Anti ncam1

Total protein was extracted from tissues and was measured using a BCA kit. Then, protein samples were transferred onto PVDF membranes. The membranes were blocked for 1 h at 37°C. After that, the membranes were incubated overnight with the primary antibodies anti-NCAM1 (1: 2000; Abcam, UK) and anti-β-actin (1: 1000; Abcam, UK) at 4°C, followed by addition of secondary antibody (1: 5000; Abcam, UK) at room temperature for 1 h. Finally, the protein blots were visualized using an infrared fluorescence scanning imaging system.

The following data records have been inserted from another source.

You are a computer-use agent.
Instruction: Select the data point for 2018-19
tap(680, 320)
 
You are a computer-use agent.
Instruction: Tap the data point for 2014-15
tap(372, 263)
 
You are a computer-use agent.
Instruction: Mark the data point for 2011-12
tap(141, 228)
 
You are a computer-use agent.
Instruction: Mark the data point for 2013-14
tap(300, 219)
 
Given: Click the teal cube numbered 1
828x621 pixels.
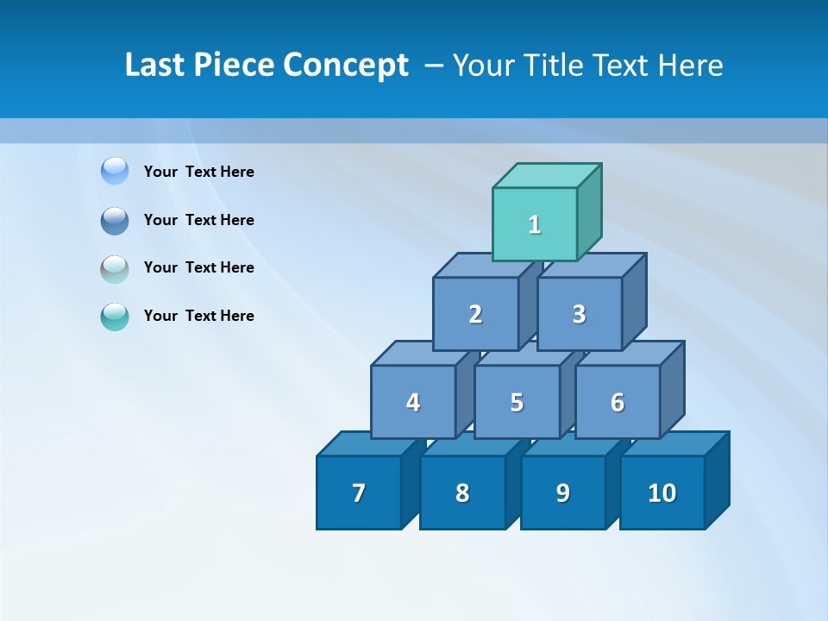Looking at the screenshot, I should [535, 224].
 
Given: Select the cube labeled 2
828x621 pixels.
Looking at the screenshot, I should [475, 314].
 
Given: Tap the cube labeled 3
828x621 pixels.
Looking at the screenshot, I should [579, 314].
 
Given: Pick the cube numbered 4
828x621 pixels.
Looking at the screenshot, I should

Tissue sections were dewaxed and dehydrated. Then, 3% hydrogen peroxide was used to eliminate endogenous peroxidase activity. The sections were blocked with 5% goat serum and incubated for approximately 10 min. The sections were incubated overnight with the primary antibodies anti-NCAM1 (1: 200; Abcam, UK) and anti-E-cadherin (1: 200; Abcam, UK) at 4°C, followed by incubation with biotinylated secondary antibody at room temperature for 20 min. Finally, using the DAB kit, the sections were rinsed, counterstained, dehydrated, cleared, and sealed. In the negative control group, PBS was used instead of the primary antibody. The semiquantitative scores were assessed based on staining intensity and the percentage of positive cells. Three fields of vision were selected for scoring at 200 magnification and the scores were averaged. The scoring criteria were: strong positive (4 points), positive (3 points), weak positive (2 points), and negative (1 point).